(Data provided begins)
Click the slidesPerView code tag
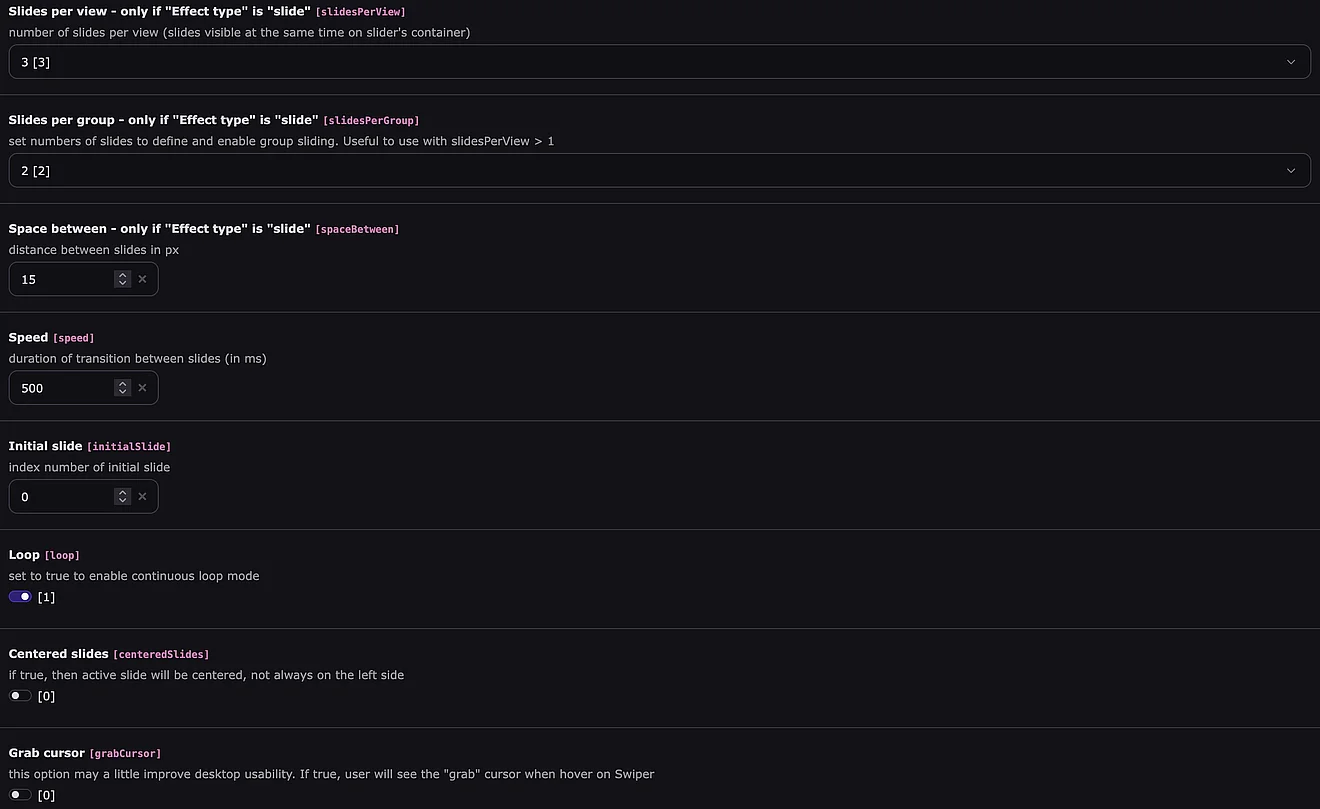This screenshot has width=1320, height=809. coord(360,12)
(Data provided ends)
(Data provided begins)
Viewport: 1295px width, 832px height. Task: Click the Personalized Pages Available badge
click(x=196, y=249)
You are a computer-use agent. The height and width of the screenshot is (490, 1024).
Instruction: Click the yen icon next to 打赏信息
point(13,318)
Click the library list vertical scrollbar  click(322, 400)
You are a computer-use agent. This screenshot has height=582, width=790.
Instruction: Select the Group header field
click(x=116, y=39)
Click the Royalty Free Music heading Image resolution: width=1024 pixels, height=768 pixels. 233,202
(Data provided ends)
(Data provided begins)
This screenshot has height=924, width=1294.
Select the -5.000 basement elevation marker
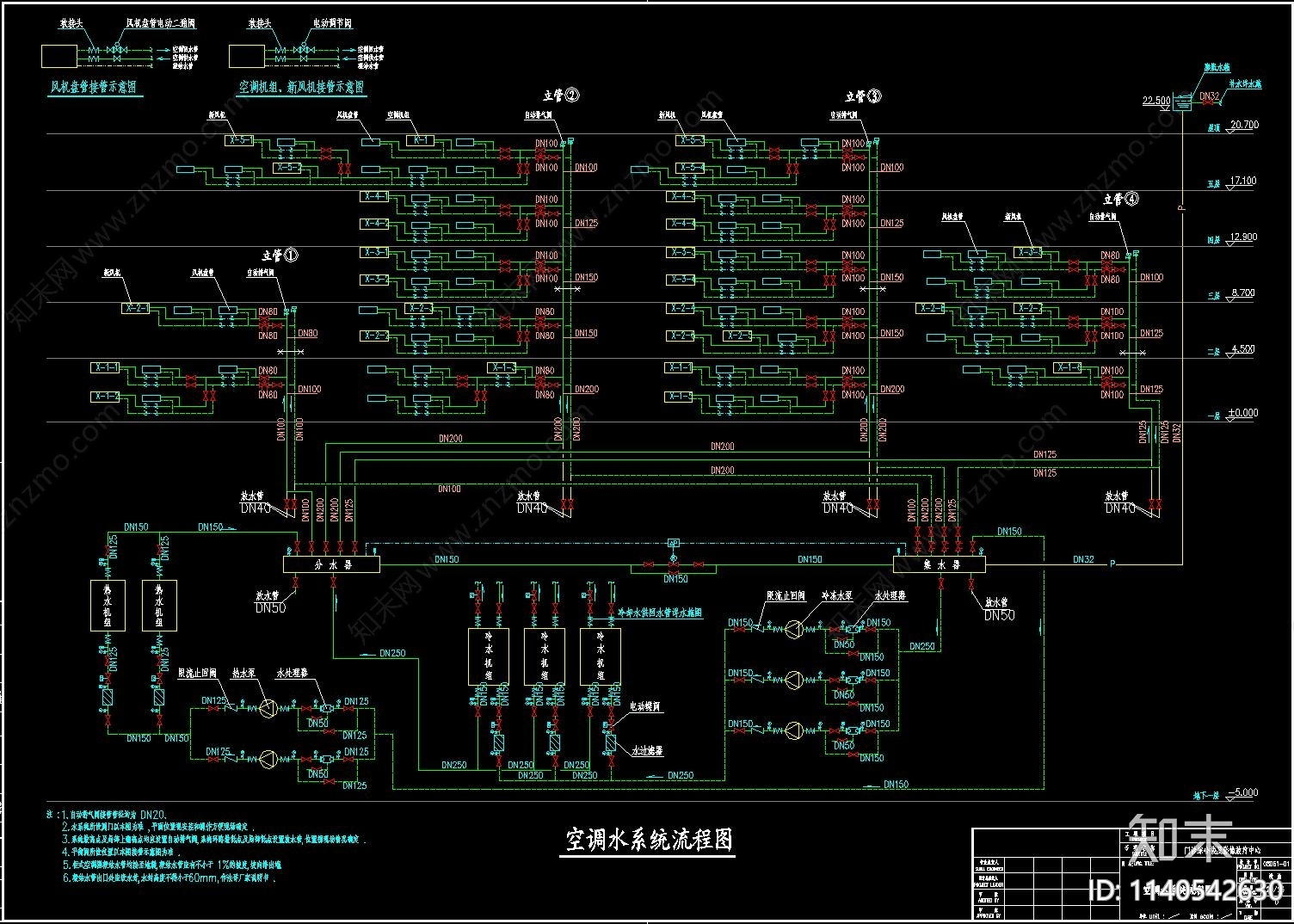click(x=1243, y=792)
(Data provided ends)
What this task involves —
A single number is requested: the count of lines in the data that hold "computer".

Exercise answer —
2